Selected excerpt →
|---|

# Find two numbers based on either their product or their sum?

A friend of mine told me the following puzzle and I could not solve it.

Sam chooses a positive integer $$x$$, and Peter chooses another number $$y$$. They do this secretly, so that Peter does not know Sam's number and vice versa.

They then tell Sarah their numbers (secretly again). Sarah writes the sum $$x+y$$ on one paper and the product $$xy$$ on another. She then shows them one paper randomly. The value on the paper was $$2002$$. They know this is either the sum or the product, but they don't know which one!

After this, the following conversation take place:

Sam: I don't know your number.

Peter: I don't know your number either.

Sam: Now I know your number.

Peter: Now I know yours too.

How do I figure out what the two numbers are?

• At first I thought this was a duplicate of puzzling.stackexchange.com/questions/251/…, but on closer inspection, it's a completely different puzzle. – Joe Z. Apr 16 '15 at 1:41
• Given how difficult the problem is, I could see Sam and/or Peter being incorrect in their statements. – Jiminion Apr 16 '15 at 13:04
• @Jiminion If each of the four statements could be either correct or incorrect, then those statements don't help us find their numbers, so the numbers could be anything. – kasperd Apr 16 '15 at 13:11
• I was just commenting on how practical reality might impact on a theoretical discussion as stated in this puzzle. :) – Jiminion Apr 16 '15 at 14:55
• it looks like random puzzle looking at answers below – Abr001am Apr 16 '15 at 18:03

Edit: Assuming $y$ is a positive integer, the below reasoning works. Without this assumption, it does not. See ricksmt's answer for the final word on this issue.

Sam: I don't know your number.

Now Peter knows that $x$ is a factor of $2002$: if $x$ didn't divide $2002$, Sam would know that $2002$ wasn't $xy$, so he would know $y=2002-x$.

Peter: I don't know your number.

The same reasoning tells Sam that $y$ is a divisor of $2002$. It also tells him that $2002-y$ is a divisor as well: if it wasn't, then Peter would reason that $2002-y$ couldn't be Sam's number $x$ (since Peter knew Sam's number was a divisor), so that $2002$ couldn't be $x+y$, so he would know $x=2002/y$. The only $y$ for which both $y$ and $(2002-y)$ divide $2002$ is $y=1001$.

He knows it is 1001.

Peter: Now I know your number.

Peter is lying/mistaken. Both $(x,y)=(2,1001)$ and $(x,y)=(1001,1001)$ are consistent with the first three statements. Basically, Peter had enough info to deduce that Sam knew $y$ even before Sam said his second sentence, so Sam saying "I know $y$" told Peter nothing.

Thus, we can conclude that either Sam, Peter, or your friend are irrational or sinister.

|---|

Given data →
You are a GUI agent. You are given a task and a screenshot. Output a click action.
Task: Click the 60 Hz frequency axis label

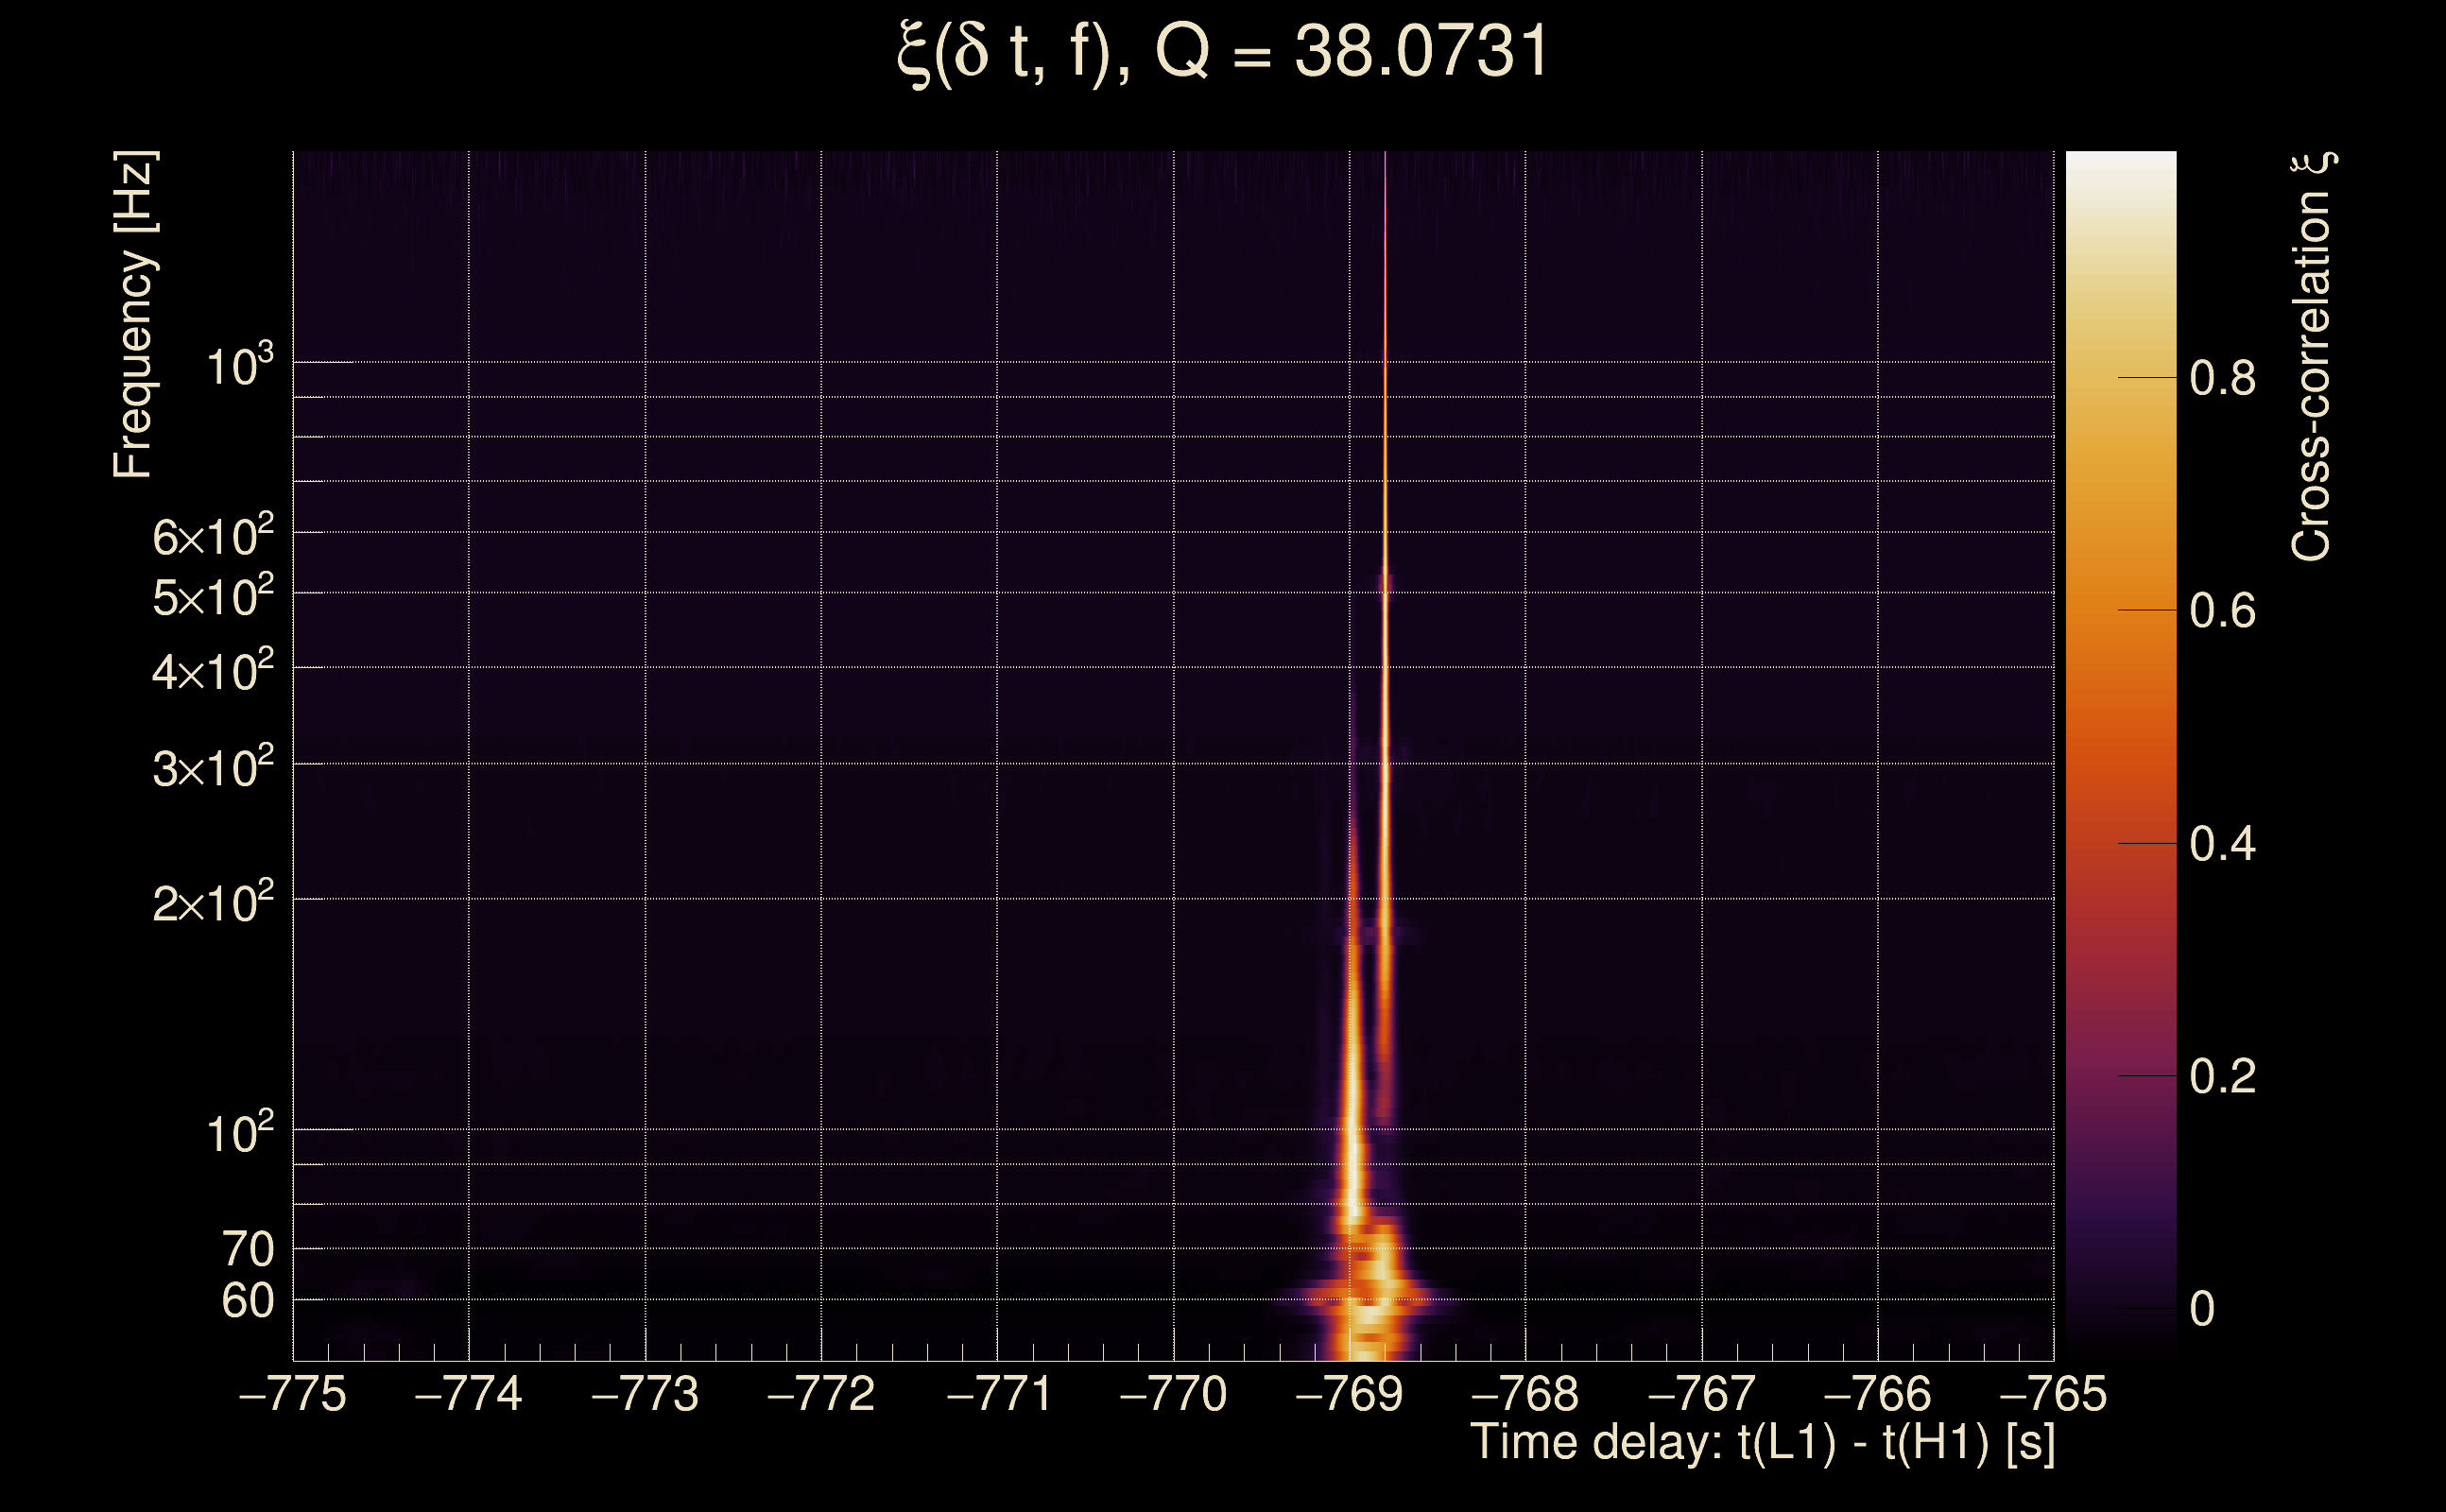[x=247, y=1301]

|---|

Task set →
1) Answer these questions from the 2002 puzzle thread:
(a) What value was written on the paper Sarah showed?
(b) According to the answer, what is the only y for which both y and 2002 − y divide 2002?
(c) Which two (x, y) pairs does the answer say are consistent with the first three statements?
2) Using the 2002 puzzle thread, decide whether each statement agrees with it. Give yes or no, and quote the deciding words.
(a) Sarah shows both papers to Sam and Peter.
(b) The answer's reasoning holds only if y is taken to be a positive integer.
(c) The answer concludes that Peter's final statement is correct.

Solutions →
1)
(a) 2002
(b) y = 1001
(c) (x, y) = (2, 1001) and (x, y) = (1001, 1001)

2)
(a) No: "She then shows them one paper randomly."
(b) Yes: "Assuming $y$ is a positive integer, the below reasoning works. Without this assumption, it does not."
(c) No: "Peter is lying/mistaken."